▸ TO DO
Search the records that follow and extract every line containing the string "title".

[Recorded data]
* * * * * * *

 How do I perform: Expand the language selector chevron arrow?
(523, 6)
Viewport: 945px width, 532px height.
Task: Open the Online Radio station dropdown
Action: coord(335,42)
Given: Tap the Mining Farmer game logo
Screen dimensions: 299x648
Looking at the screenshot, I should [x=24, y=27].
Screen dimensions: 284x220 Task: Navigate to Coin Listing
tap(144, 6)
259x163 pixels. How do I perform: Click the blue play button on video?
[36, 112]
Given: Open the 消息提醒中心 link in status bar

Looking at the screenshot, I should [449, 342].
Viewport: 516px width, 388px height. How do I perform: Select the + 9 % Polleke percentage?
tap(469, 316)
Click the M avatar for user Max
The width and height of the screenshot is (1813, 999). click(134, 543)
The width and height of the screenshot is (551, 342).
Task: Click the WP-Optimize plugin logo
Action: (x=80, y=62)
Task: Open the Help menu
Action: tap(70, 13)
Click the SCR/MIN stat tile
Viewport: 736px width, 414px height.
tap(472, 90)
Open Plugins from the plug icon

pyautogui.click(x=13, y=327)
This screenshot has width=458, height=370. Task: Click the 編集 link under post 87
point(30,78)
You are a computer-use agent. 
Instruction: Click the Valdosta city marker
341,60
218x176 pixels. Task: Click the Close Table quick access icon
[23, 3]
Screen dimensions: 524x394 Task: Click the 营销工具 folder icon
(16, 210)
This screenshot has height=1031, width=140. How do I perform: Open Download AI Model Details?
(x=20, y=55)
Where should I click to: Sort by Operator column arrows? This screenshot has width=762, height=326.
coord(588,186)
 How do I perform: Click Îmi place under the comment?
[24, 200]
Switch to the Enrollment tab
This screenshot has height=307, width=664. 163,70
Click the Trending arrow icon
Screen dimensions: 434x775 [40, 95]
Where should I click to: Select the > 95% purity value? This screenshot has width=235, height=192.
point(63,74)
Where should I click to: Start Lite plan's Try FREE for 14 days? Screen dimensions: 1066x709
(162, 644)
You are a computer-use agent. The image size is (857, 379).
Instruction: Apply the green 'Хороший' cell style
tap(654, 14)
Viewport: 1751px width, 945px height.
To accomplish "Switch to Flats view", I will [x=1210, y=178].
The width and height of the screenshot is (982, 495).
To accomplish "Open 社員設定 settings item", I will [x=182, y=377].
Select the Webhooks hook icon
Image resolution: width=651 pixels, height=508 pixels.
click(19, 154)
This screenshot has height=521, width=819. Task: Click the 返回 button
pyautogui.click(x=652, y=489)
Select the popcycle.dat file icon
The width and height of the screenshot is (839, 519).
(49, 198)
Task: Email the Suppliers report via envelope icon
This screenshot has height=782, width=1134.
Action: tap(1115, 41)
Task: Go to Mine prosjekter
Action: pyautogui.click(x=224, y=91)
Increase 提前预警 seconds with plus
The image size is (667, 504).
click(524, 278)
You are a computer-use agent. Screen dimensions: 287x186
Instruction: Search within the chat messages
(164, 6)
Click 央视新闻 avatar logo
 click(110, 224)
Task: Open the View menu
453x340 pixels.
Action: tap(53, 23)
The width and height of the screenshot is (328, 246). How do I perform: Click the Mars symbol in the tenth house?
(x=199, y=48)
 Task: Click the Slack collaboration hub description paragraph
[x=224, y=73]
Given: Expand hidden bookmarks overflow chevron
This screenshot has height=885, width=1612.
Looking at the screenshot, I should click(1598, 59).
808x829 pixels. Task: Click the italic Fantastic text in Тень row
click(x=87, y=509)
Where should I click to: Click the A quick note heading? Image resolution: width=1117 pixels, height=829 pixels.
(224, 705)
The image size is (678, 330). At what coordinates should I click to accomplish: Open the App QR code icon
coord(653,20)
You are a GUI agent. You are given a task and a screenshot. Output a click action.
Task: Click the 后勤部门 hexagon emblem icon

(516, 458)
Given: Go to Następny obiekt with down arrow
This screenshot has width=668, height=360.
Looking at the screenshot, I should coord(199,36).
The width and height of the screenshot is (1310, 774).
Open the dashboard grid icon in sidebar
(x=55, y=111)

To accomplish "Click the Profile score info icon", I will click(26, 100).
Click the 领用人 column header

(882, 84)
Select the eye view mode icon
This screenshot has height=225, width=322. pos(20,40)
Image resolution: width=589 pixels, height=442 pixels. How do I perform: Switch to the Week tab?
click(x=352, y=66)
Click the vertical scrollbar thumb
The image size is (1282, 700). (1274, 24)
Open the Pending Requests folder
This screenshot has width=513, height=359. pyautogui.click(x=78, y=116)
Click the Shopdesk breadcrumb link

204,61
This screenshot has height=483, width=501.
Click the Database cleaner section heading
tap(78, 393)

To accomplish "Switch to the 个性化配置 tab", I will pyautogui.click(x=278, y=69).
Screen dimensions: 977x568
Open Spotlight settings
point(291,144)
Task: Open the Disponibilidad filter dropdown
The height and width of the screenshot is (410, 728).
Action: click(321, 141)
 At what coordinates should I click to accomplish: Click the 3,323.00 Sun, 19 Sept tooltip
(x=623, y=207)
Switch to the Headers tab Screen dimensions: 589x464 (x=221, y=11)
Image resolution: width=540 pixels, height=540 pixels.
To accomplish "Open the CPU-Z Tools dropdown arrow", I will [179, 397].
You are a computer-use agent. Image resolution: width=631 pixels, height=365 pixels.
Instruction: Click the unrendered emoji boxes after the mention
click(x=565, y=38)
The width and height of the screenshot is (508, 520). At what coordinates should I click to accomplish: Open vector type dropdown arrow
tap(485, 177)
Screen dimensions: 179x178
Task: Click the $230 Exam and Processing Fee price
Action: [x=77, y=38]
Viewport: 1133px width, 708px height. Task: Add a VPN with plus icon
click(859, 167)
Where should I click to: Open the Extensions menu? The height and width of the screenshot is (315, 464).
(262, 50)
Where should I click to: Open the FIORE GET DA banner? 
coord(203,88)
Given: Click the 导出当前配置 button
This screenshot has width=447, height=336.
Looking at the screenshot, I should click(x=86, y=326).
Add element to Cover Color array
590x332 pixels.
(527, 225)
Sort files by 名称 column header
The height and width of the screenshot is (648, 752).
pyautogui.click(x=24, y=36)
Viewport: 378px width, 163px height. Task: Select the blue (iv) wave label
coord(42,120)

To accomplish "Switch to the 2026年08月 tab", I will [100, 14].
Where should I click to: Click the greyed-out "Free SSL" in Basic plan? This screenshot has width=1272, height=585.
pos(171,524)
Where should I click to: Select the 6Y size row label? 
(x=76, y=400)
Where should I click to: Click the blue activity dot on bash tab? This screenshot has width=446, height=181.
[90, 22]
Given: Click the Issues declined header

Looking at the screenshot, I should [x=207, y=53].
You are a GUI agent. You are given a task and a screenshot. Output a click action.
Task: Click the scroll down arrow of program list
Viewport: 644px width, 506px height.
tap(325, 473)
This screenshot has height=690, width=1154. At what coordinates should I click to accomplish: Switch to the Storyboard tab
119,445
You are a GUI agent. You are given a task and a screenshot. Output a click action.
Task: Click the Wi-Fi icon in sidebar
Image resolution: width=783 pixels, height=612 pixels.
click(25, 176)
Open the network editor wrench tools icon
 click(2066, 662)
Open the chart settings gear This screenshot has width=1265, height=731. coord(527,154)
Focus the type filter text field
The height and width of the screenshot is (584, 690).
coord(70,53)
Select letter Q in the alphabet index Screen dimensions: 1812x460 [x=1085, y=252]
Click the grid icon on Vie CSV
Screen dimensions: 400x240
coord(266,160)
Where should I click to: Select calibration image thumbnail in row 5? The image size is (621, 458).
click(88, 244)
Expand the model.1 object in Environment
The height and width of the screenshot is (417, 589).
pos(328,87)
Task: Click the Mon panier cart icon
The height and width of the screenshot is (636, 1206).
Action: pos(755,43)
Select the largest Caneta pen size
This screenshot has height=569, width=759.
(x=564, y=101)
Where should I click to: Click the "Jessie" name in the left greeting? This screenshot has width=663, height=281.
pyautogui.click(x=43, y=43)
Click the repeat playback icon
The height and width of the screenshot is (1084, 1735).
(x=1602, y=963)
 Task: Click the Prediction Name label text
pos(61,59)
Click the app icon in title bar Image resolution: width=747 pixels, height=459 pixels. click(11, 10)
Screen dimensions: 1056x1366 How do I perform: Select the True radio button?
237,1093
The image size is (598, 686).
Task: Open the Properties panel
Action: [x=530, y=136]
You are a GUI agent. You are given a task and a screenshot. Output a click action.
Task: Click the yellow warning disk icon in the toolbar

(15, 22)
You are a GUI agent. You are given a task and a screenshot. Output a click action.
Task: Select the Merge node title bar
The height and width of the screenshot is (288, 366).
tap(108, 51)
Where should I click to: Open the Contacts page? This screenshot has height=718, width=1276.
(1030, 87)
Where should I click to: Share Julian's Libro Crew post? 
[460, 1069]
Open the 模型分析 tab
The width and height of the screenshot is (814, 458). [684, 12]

* * * * * * *

▸ ANSWER
Click the app icon in title bar Image resolution: width=747 pixels, height=459 pixels. click(11, 10)
Task: Select the Merge node title bar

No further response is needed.